The Menning Meditation Center, located on the Greenspring campus, holds yoga sessions Wednesdays and Fridays from 11 a.m. to noon under the direction of instructor Elizabeth Schulman. The center serves as a place of reflection and tranquility for students.

The best way to learn about something is to participate in it. Participants wear comfortable lounge clothing such as sweatpants or yoga pants, compression shorts, and t-shirts.

According to Schulman, “You start by stopping.” The first thing the class does is meditate to get in tune with breathing, body, and surroundings. Because the center is situated away from the academic buildings on the Greenspring campus, nature contributes to the locale’s serenity. Throughout the entire session, birds sing, the wind whips against the windows, and exercises even instruct the class to look at the trees outside.

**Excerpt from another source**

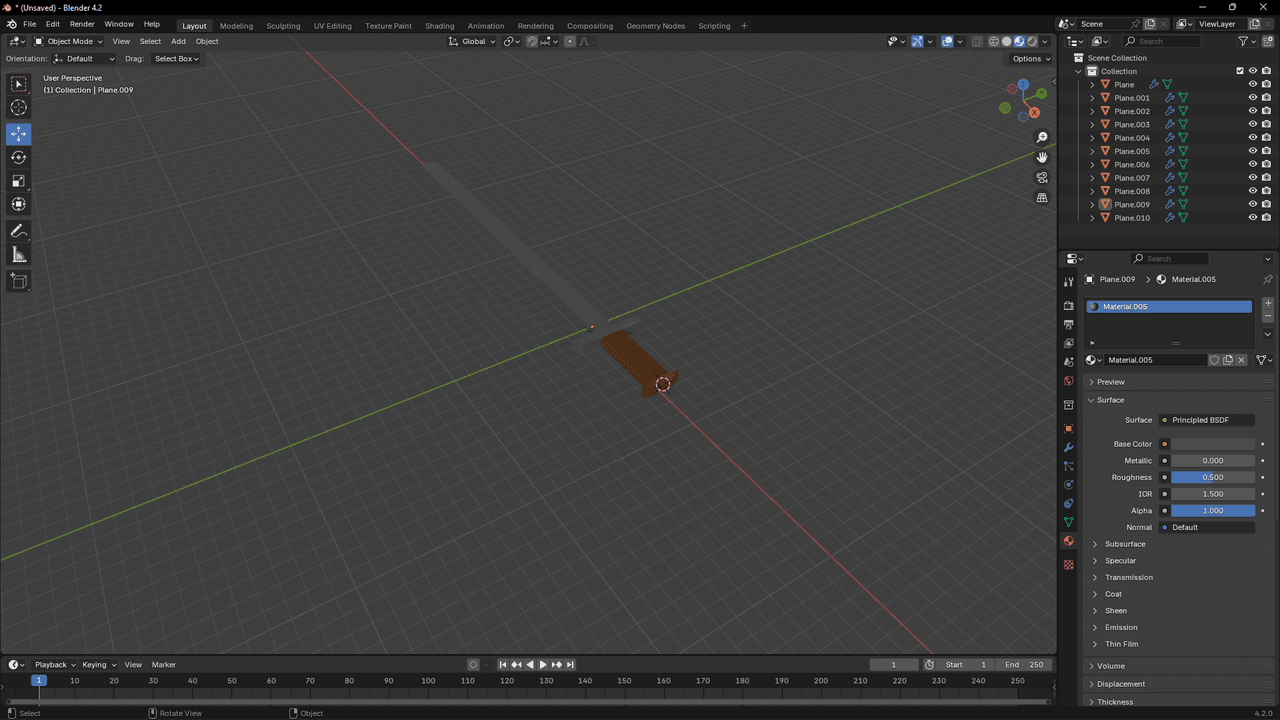Click the 3D Cursor tool
Viewport: 1280px width, 720px height.
[18, 108]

After meditating, the class begins a spinal warm up to prepare proper exercise posture. This was followed by the half-sun salute, where the class was instructed to stretch their muscles while maintaining a steady breathing pace. Next come poses, breath work, and closing postures to aid in cooling down.

Schulman teaches a combination of different types of yoga because she also has a dance background, but focuses primarily on Hatha yoga.

“The class helps relax the body with focus and concentration. It helps with physical issues throughout the body,” said Schulman.  For example, one pose in which participants sit on the floor with one knee bent and pulled to the body, while twisting the back, released tension and stress. Schulman explained that stretches like this help to loosen up the body during stressful or emotional times, and that yoga can help with depression, as it did with her.

One student participating in the session, Cyrillia Casimir, said, “Doing yoga helps teach you control.” Personally, the class was very enjoyable. Yoga is much more physical than I originally perceived it to be. It is a form of exercise that is open to all, so I definitely recommend trying it at least once to see how it can improve work habits, emotional well-being, and physical comfort.